Gran parte de la prensa y analistas políticos defienden la “democracia constitucional liberal” como un dogma incuestionable. Pero muchas de sus ideas son repeticiones acríticas de teorías académicas alejadas de la realidad. La separación clásica entre “izquierda” y “derecha” —popularizada por Norberto Bobbio— o las vagas definiciones de “fascismo” de Umberto Eco son ejemplos de conceptos usados sin rigor. Incluso pensadores como Jürgen Habermas han contribuido a forjar una visión idealizada y poco realista de la democracia constitucional.
Las críticas a Bukele incluyen comparaciones con líderes como Hugo Chávez o Daniel Ortega, ignorando que ellos permanecieron en el poder mucho más tiempo. También se cuestiona que el presidente salvadoreño haya concentrado influencia sobre los tres poderes del Estado. Sin embargo, en la práctica, la separación de poderes no siempre garantiza progreso: a menudo se convierte en un bloqueo mutuo por intereses políticos. Casos como el de Pedro Sánchez en España o Angela Merkel en Alemania, con control parlamentario y capacidad de nombrar jueces, no generaron el mismo nivel de alarma mediática. Lo mismo ocurrió con Recep Tayyip Erdogan en Turquía, cuyo ascenso también rompió con un viejo sistema político dominado por élites corporativas.
En materia económica, la oposición argumenta que el gasto público salvadoreño ha crecido un 7,28 % entre 2023 y 2024. Sin embargo, comparado con otros países centroamericanos, este aumento no es excepcional. Además, la mayor parte de ese gasto se ha destinado a educación y salud. La crítica contrasta con el silencio frente a gobiernos europeos que incrementan el gasto público en armamento y deuda, sin destinarlo a servicios básicos para la población.
Otro frente de críticas apunta al uso de facultades ejecutivas para legislar y a cambios en la ley electoral.
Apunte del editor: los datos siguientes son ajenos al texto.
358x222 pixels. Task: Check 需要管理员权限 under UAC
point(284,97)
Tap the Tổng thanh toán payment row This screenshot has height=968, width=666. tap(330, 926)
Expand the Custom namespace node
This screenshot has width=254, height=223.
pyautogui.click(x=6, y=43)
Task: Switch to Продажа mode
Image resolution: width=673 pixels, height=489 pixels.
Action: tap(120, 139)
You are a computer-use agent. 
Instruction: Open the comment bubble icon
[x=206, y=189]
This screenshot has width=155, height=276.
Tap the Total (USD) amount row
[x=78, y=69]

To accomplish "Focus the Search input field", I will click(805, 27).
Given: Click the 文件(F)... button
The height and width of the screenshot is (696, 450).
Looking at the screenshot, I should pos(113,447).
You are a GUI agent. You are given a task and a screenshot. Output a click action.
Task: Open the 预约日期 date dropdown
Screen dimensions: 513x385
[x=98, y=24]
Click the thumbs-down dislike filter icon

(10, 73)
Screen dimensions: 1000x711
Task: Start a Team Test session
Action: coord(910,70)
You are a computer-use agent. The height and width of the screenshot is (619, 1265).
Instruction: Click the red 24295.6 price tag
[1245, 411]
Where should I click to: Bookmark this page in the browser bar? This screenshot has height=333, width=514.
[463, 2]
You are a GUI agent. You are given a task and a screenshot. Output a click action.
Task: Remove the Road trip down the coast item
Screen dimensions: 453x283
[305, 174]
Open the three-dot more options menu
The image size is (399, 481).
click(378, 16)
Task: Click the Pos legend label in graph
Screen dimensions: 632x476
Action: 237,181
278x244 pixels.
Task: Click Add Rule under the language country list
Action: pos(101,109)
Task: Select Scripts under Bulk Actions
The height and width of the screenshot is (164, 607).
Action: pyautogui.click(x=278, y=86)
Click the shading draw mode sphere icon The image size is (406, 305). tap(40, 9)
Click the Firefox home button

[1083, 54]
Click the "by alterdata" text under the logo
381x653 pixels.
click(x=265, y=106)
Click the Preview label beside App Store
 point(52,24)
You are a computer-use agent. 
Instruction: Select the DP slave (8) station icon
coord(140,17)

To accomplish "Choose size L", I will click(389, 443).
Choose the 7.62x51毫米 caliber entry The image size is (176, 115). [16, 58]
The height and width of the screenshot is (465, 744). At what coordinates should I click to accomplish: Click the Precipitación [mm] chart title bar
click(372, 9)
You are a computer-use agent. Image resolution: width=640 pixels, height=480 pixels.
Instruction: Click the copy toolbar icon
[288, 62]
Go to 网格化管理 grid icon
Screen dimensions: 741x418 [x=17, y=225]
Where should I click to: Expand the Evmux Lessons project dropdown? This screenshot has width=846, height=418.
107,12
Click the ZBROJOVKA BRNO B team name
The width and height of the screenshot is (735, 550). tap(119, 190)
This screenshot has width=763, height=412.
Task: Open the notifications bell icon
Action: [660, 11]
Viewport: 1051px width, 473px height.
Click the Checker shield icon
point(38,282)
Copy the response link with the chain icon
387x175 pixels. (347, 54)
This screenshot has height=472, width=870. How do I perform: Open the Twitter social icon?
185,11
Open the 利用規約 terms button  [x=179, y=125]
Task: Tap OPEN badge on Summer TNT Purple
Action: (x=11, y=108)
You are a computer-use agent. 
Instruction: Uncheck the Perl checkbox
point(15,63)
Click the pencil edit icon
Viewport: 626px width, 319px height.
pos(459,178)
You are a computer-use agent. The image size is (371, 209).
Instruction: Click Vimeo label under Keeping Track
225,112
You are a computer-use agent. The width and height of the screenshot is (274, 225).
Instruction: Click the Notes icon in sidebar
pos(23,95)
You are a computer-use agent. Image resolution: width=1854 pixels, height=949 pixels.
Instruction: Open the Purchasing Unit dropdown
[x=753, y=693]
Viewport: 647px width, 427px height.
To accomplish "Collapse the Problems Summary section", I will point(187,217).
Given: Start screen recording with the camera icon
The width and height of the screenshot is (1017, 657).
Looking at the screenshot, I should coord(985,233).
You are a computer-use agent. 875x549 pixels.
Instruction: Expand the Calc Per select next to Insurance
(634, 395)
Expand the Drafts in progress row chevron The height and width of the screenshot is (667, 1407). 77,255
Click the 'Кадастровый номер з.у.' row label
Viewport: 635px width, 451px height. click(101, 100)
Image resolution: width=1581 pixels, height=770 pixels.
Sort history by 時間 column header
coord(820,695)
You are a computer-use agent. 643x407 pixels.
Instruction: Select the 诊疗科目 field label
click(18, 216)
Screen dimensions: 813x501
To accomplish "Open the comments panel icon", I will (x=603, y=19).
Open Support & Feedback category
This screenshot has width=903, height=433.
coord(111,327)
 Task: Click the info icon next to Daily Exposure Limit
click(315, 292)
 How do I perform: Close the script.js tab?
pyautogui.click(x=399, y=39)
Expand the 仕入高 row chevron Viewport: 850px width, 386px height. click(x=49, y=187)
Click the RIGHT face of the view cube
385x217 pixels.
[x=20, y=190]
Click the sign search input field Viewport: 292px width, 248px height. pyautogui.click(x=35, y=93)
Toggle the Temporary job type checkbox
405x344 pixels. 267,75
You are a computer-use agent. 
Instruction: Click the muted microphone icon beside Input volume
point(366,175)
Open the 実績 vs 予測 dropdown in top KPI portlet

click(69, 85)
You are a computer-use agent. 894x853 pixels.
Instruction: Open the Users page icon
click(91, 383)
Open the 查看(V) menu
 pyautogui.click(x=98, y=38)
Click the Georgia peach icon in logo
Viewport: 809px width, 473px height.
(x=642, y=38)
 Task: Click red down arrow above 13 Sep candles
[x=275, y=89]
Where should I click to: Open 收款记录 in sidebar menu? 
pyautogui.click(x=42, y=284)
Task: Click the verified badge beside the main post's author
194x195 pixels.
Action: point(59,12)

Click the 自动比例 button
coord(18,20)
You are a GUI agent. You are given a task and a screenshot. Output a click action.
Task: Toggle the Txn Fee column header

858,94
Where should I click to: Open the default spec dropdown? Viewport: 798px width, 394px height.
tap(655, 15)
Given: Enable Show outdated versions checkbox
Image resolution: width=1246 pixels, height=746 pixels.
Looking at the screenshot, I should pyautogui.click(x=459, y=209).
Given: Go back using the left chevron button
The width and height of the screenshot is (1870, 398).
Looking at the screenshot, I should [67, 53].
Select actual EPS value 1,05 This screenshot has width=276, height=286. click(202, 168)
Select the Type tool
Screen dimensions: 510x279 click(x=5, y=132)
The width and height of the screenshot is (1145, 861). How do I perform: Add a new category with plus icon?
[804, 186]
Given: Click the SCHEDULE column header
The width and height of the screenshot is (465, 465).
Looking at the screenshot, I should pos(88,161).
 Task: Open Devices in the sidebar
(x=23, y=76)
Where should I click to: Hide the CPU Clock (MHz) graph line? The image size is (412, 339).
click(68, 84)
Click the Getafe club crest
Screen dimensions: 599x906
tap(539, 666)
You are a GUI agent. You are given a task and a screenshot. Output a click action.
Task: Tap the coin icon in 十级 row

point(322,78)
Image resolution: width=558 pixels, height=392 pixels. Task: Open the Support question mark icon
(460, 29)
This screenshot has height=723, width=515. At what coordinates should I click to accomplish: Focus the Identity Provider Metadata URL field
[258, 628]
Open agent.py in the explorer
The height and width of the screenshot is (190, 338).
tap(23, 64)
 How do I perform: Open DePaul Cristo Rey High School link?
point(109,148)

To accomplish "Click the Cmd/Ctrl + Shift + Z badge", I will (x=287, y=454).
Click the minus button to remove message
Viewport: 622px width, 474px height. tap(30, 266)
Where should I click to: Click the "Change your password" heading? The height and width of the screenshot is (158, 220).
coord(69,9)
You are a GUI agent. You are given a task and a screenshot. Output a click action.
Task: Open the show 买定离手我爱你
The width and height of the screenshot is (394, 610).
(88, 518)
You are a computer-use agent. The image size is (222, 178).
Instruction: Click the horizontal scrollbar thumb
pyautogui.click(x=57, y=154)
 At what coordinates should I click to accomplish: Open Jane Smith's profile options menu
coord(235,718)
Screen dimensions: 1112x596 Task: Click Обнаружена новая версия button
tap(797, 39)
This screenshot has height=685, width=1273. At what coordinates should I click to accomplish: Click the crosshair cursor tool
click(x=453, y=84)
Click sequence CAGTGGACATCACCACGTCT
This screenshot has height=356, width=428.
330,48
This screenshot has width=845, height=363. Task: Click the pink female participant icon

Pero en contextos de bloqueo legislativo, estas herramientas pueden ser esenciales para ejecutar un programa de gobierno. Casos como el de Javier Milei en Argentina muestran que, sin cierto poder extraordinario, muchas reformas son imposibles.
Además, leyes electorales obsoletas pueden generar parlamentos fragmentados e inoperantes, como el peruano, o permitir la candidatura de políticos sin preparación cuyo único respaldo es financiero. Reducir la democracia a la mera acción de votar es una distorsión: la democracia representativa actual está plagada de incoherencias y demagogia, lejos del ideal de democracia directa de la Grecia antigua.
El debate político no debería limitarse a demonizar a un presidente concreto, sino cuestionar el sistema que permite —o incluso fomenta— los abusos de poder. Ortega y Gasset o Hayek ya advirtieron sobre los peligros de una democracia degenerada en demagogia, independientemente del gobernante de turno.
La alternancia de poder por sí sola no garantiza libertad ni respeto a los derechos. Ejemplos como el de Martín Vizcarra en Perú —quien asumió sin ser electo y aplicó medidas restrictivas durante la pandemia con aval institucional— muestran que la “institucionalidad” puede legitimar abusos. Lo mismo ocurre en democracias consideradas estables, donde bipartidismos y élites corporativas perpetúan un sistema que ofrece solo una ilusión de participación ciudadana.
En estos entornos, la disidencia real es marginada y etiquetada como “extrema” para proteger un modelo político en decadencia. El verdadero problema no es un apellido, sino el juego del poder y las estructuras que lo sostienen. Mientras no se critique y reforme el sistema mismo, cualquier presidente —en cualquier país— es un dictador en potencia.